WORK ORDER:
Would you reproduce the entries that follow exactly as they appear?
(INFORMATION)
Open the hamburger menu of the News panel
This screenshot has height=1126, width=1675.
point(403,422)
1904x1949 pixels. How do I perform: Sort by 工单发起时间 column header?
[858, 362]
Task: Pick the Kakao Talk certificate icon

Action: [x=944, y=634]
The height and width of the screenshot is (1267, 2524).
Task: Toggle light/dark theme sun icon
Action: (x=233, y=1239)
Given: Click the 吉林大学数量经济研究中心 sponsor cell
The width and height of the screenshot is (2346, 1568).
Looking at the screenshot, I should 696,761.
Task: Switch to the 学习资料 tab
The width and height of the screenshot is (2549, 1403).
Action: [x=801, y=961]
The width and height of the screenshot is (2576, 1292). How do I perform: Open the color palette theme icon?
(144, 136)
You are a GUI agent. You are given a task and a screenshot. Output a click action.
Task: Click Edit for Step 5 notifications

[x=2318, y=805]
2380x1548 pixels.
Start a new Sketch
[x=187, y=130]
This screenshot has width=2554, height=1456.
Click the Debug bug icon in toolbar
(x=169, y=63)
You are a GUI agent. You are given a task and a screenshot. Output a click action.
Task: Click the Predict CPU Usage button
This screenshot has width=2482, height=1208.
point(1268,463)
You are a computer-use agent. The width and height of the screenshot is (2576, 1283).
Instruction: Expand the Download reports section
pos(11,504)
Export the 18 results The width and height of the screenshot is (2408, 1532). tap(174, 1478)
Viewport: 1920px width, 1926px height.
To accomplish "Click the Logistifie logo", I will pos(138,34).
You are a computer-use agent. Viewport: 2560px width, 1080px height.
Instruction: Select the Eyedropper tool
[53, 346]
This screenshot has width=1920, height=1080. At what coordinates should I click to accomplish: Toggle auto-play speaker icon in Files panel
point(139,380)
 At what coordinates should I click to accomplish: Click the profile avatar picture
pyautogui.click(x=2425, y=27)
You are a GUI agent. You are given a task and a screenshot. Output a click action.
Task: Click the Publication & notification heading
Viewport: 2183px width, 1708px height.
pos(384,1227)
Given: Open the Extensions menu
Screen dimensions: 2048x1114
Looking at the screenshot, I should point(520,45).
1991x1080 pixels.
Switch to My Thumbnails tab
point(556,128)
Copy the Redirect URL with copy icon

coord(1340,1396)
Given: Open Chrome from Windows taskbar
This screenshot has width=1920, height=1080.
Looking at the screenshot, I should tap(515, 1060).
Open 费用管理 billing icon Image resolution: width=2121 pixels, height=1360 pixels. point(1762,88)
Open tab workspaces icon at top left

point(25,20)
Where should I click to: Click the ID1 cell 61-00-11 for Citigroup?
(End INFORMATION)
EXERCISE RESULT:
Open the hamburger menu of the News panel
This screenshot has height=1126, width=1675.
point(403,422)
1904x1949 pixels. How do I perform: Sort by 工单发起时间 column header?
[858, 362]
Task: Pick the Kakao Talk certificate icon

Action: [x=944, y=634]
The height and width of the screenshot is (1267, 2524).
Task: Toggle light/dark theme sun icon
Action: (x=233, y=1239)
Given: Click the 吉林大学数量经济研究中心 sponsor cell
The width and height of the screenshot is (2346, 1568).
Looking at the screenshot, I should 696,761.
Task: Switch to the 学习资料 tab
The width and height of the screenshot is (2549, 1403).
Action: [x=801, y=961]
The width and height of the screenshot is (2576, 1292). How do I perform: Open the color palette theme icon?
(144, 136)
You are a GUI agent. You are given a task and a screenshot. Output a click action.
Task: Click Edit for Step 5 notifications

[x=2318, y=805]
2380x1548 pixels.
Start a new Sketch
[x=187, y=130]
This screenshot has width=2554, height=1456.
Click the Debug bug icon in toolbar
(x=169, y=63)
You are a GUI agent. You are given a task and a screenshot. Output a click action.
Task: Click the Predict CPU Usage button
This screenshot has width=2482, height=1208.
point(1268,463)
You are a computer-use agent. The width and height of the screenshot is (2576, 1283).
Instruction: Expand the Download reports section
pos(11,504)
Export the 18 results The width and height of the screenshot is (2408, 1532). tap(174, 1478)
Viewport: 1920px width, 1926px height.
To accomplish "Click the Logistifie logo", I will pos(138,34).
You are a computer-use agent. Viewport: 2560px width, 1080px height.
Instruction: Select the Eyedropper tool
[53, 346]
This screenshot has width=1920, height=1080. At what coordinates should I click to accomplish: Toggle auto-play speaker icon in Files panel
point(139,380)
 At what coordinates should I click to accomplish: Click the profile avatar picture
pyautogui.click(x=2425, y=27)
You are a GUI agent. You are given a task and a screenshot. Output a click action.
Task: Click the Publication & notification heading
Viewport: 2183px width, 1708px height.
pos(384,1227)
Given: Open the Extensions menu
Screen dimensions: 2048x1114
Looking at the screenshot, I should point(520,45).
1991x1080 pixels.
Switch to My Thumbnails tab
point(556,128)
Copy the Redirect URL with copy icon

coord(1340,1396)
Given: Open Chrome from Windows taskbar
This screenshot has width=1920, height=1080.
Looking at the screenshot, I should tap(515, 1060).
Open 费用管理 billing icon Image resolution: width=2121 pixels, height=1360 pixels. point(1762,88)
Open tab workspaces icon at top left

point(25,20)
Where should I click to: Click the ID1 cell 61-00-11 for Citigroup?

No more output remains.